The concurrent_core API includes four functions:

list(path, input_name=None)

This is the main interface to the data

from concurrent import concurrent_core
df = concurrent_core.list(path, input_name=None)

The list call returns a Pandas Dataframe with at least the following columns. Other columns may be present if the underlying storage has additional metadata

  • FileName: contains the prefix in the Object Store (s3) bucket
  • FileSize: size of the object in the Object Store
  • FileLastModified: last modified date
  • FileVersionId: object version, if the object store supports object versioning
  • partitioning_key: the key that was generated by the partitioning function

Example usage:

df = concurrent_core.list(None, input_name='cowrie')
This example is from the honeypot sample included with Concurrent at https://github.com/concurrent-ai/concurrent-examples.git, subdirectory honeypot. In the node1's honeypot.py the above line is used to list the input named cowrie. Note that when defining the DAG, the same name cowrie is utilized. That is how the name of the input as defined in the DAG is connected to the code.

get_local_paths(df)

get_local_paths converts the DataFrame returned by list into a set of local files.

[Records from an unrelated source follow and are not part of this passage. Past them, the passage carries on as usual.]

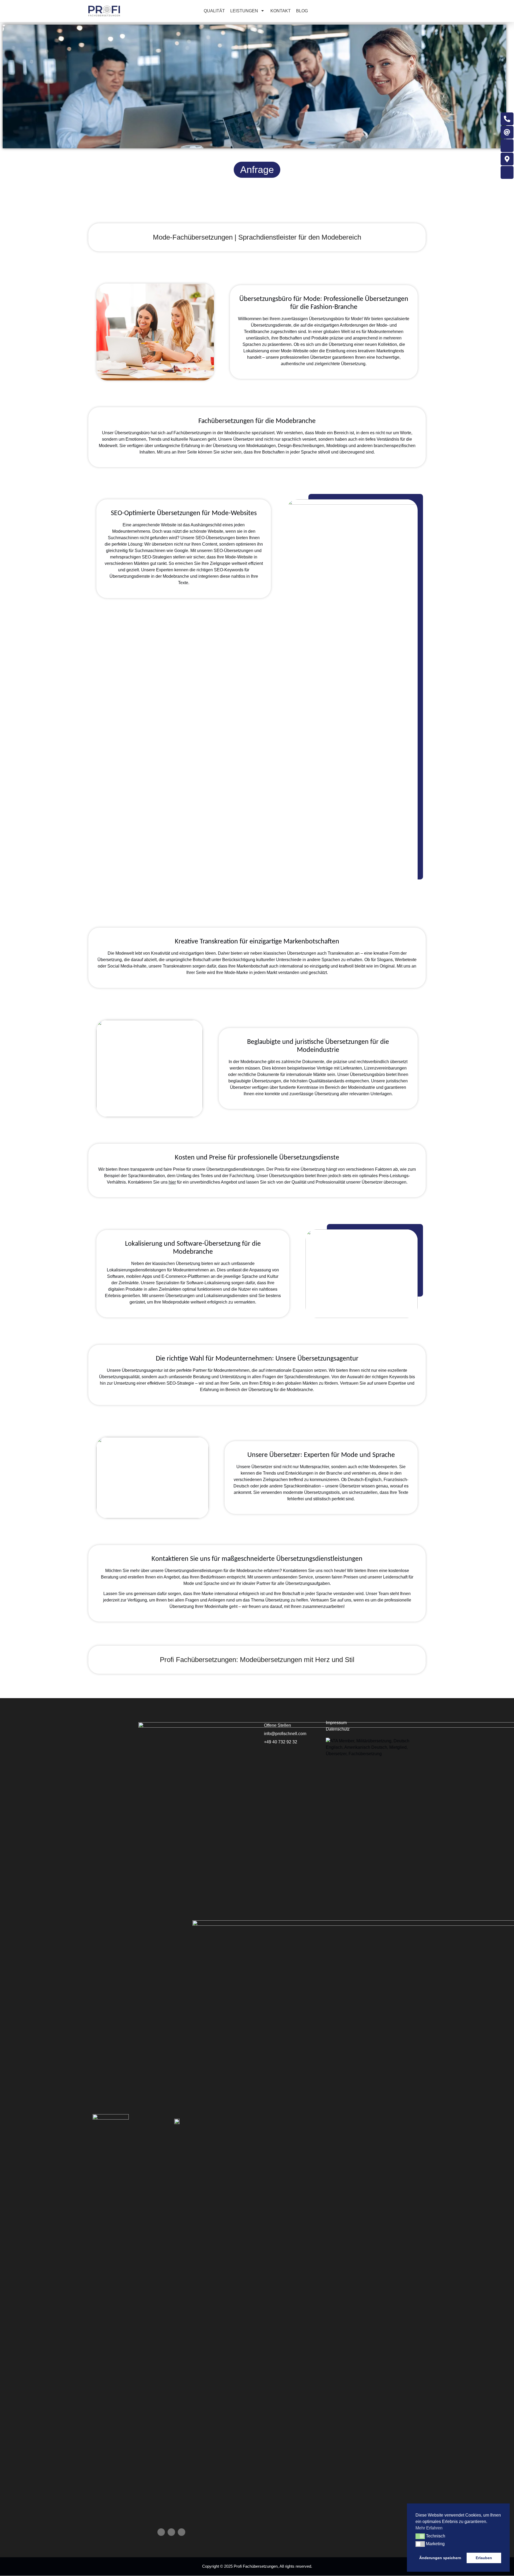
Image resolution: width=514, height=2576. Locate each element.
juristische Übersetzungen (332, 1042)
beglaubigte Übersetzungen (254, 1081)
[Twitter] (171, 2532)
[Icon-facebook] (161, 2532)
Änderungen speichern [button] (440, 2558)
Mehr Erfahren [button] (429, 2528)
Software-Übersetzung (208, 1244)
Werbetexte (406, 959)
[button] (420, 2536)
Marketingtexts (390, 351)
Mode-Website (294, 351)
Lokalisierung (256, 351)
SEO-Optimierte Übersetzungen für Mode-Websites (184, 513)
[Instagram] (181, 2532)
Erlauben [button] (484, 2558)
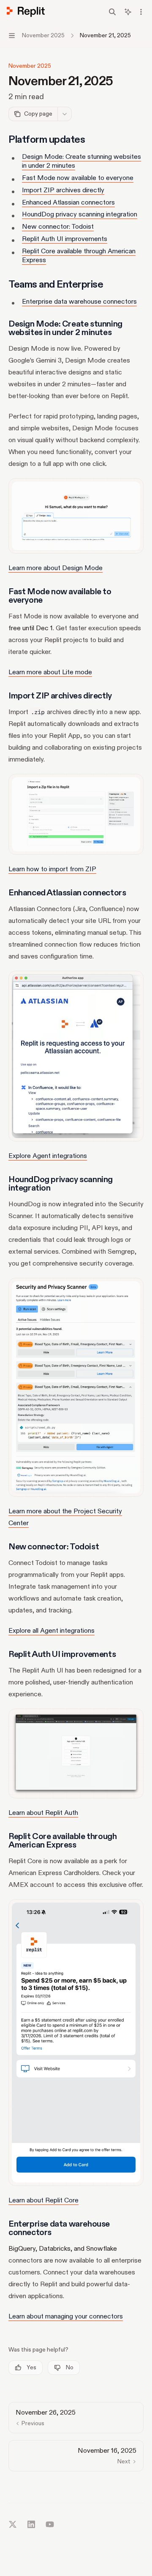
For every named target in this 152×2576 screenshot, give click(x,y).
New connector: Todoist (58, 226)
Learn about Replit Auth (43, 1813)
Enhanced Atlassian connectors (68, 202)
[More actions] (141, 12)
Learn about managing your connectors (65, 2316)
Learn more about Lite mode (50, 672)
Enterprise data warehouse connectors (79, 301)
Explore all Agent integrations (51, 1630)
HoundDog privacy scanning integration (79, 214)
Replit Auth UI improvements (64, 239)
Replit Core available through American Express (79, 255)
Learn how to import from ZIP (52, 869)
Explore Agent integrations (47, 1156)
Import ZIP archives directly (63, 190)
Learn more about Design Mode (55, 568)
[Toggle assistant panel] (128, 12)
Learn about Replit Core (43, 2200)
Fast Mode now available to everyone (77, 178)
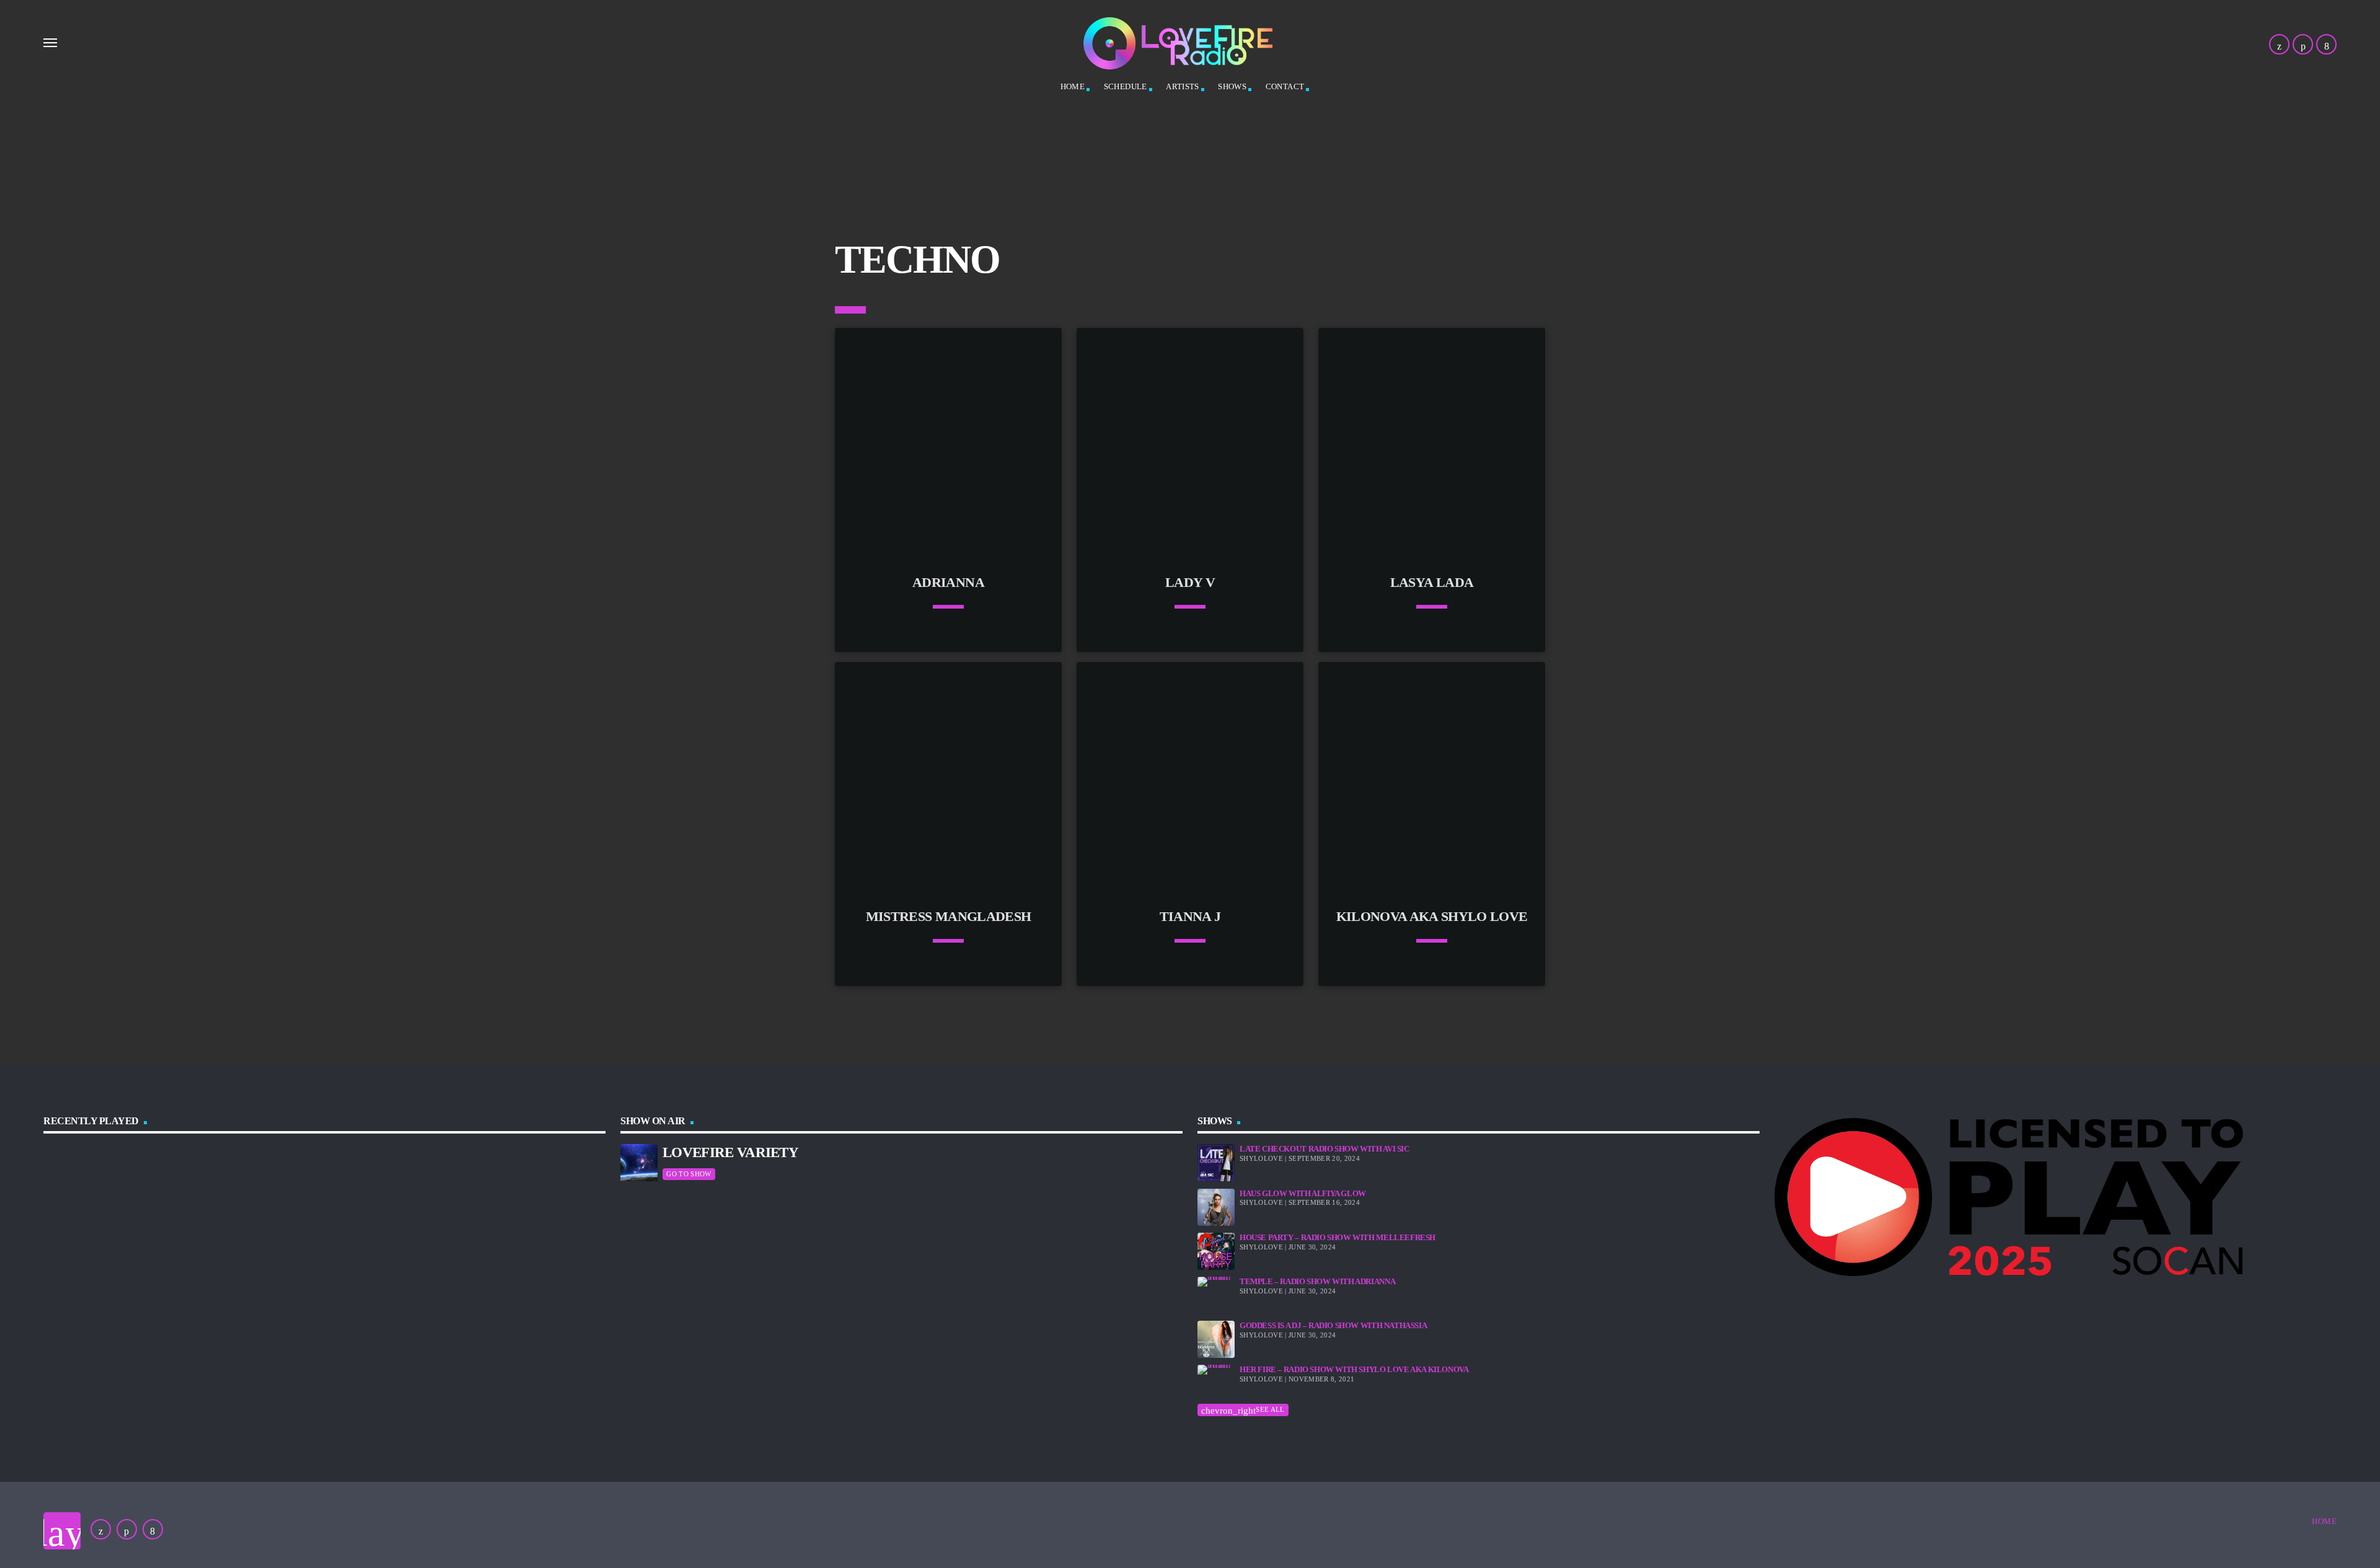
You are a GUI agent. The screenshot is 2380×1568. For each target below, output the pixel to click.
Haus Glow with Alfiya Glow (1303, 1193)
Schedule (1125, 86)
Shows (1232, 86)
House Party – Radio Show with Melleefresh (1337, 1237)
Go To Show (688, 1174)
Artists (1182, 86)
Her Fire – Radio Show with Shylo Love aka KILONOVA (1354, 1369)
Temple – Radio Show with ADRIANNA (1317, 1281)
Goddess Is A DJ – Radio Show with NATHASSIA (1333, 1325)
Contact (1285, 86)
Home (1072, 86)
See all (1242, 1410)
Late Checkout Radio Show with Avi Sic (1324, 1148)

concurrent_core.get_local_paths(df)

get_local_paths returns an array of local paths. Input to this function is df, the DataFrame returned by a previous call to list. Each entry in the array corresponds to an entry in the DataFrame df.

Example usage:

lp = concurrent_core.get_local_paths(df)
print('Local paths=' + str(lp))
In this snippet, taken from the same sample code, we call get_local_paths with the Pandas DataFrame that list returned to us. The result from get_local_paths is an array of filenames. e.g:

Local paths=[
'/tmp/tmppfcxfbiz/part-0/00211a641c6e-2e1958d1b469b42f9be8601812714030a70d625383cd3035a9ab806ce22110e8',
'/tmp/tmppfcxfbiz/part-0/00211a641c6e-4ed8d2115d33334ecd4c0e5cfa7a5b0c792529e3c94bfc0b1c14630df5cfb1ee'
]

From the output, you can see that the s3 object named 00211a641c6e-2e1958d1b469b42f9be8601812714030a70d625383cd3035a9ab806ce22110e8 is made available to node2 code as local file /tmp/tmppfcxfbiz/part-0/00211a641c6e-2e1958d1b469b42f9be8601812714030a70d625383cd3035a9ab806ce22110e8.

concurrent_log_artifact(local_path, artifact_path, **kwargs)

log_artifact logs a single file as an MLflow artifact for this run.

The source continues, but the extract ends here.